I liken cognition to a hill-climbing search on the landscape of theories/models/maps that explain/predict reality. It’s easy to get stuck on peaks of local maximality. Injecting randomness creates a sort of Boltzmann machine of the mind and increases my chances of finding higher peaks.
But I have to be prepared to be more confused — and question more assumptions than I intended to — because chances are my new random placement on the landscape is initially lower than the local maximum I was on prior. This part is scary. People around me don’t understand what I’m saying initially because I necessarily need new words, new language, to describe the new landscape.
And rather than start totally afresh with a new lexicon, I notice it’s more productive (personally and in communication) to overload old terms and let them slowly blend into their new meanings. We all resist the strain, especially those who did not sign up for the jump through hyperspace. They use the hill-climbing techniques that incrementally achieve higher ground (logical deduction, reductionism) in order to deny that we are in new territory at all and “prove” every new claim as false. But unless we eliminate most or all of our old assumptions and embrace the new ones, these techniques will always yield inconsistency.

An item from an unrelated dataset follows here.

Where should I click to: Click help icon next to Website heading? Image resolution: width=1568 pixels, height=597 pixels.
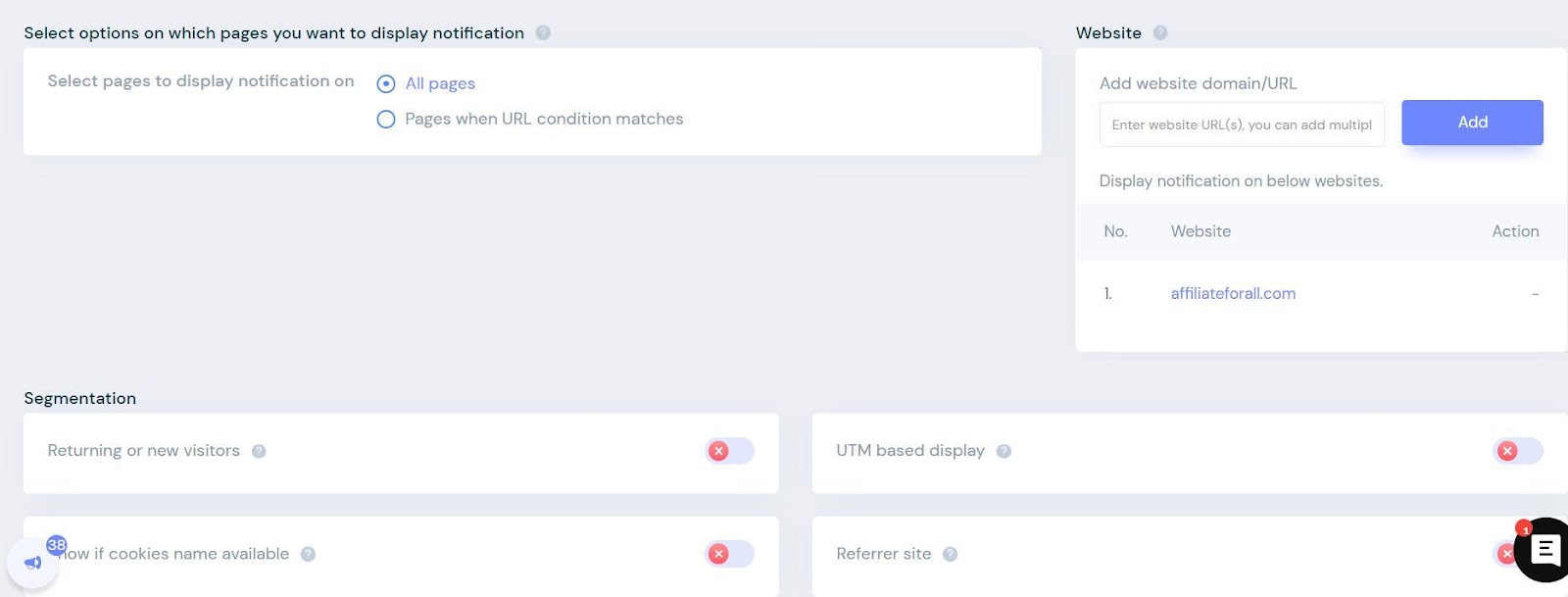coord(1160,32)
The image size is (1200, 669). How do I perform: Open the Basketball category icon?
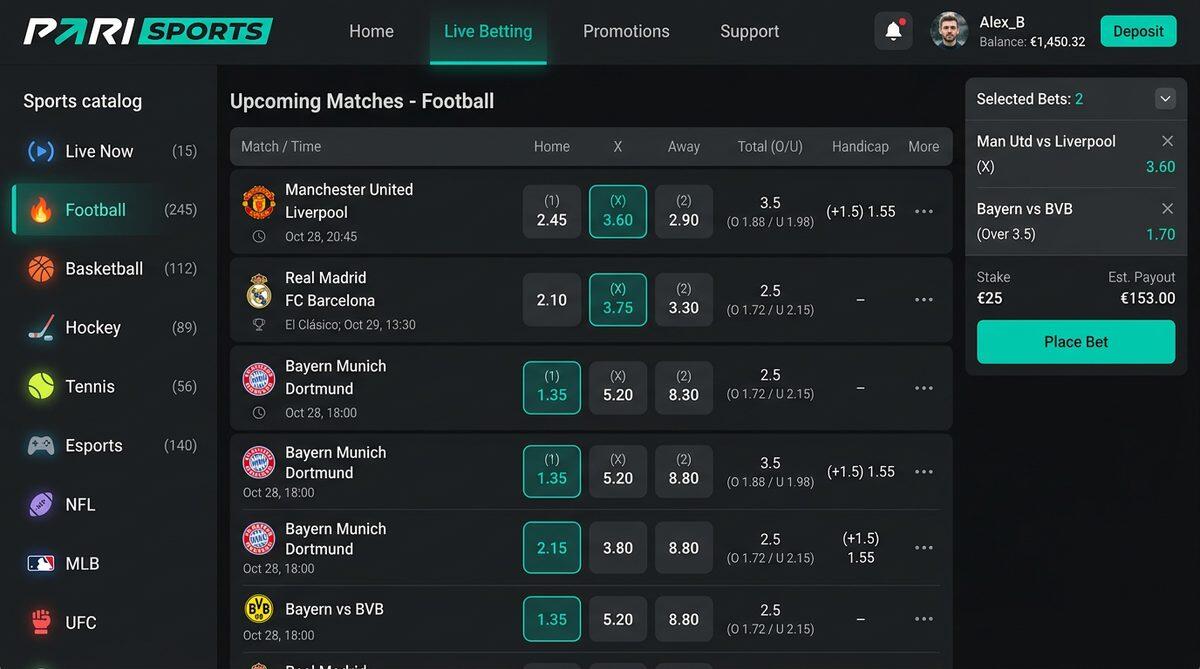click(41, 269)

Thus, it seems like a good idea to resist the urge to bring to in the heavy logical artillery until it’s clear we are on the upslope. In practice what this means is adding more novelty — but not as much as last time. This is the Boltzmann technique of simulated annealing: start with a high degree of heat/randomness and turn it down slowly, all the while pounding away with the tools of logic and reduction.
What I mean by Science 2.0 is an intentional (and methodological) injection of novelty into the scientific method. This is the beginning of a series of posts on the hows and whys of such activity. I hope you will join in constructively and creatively.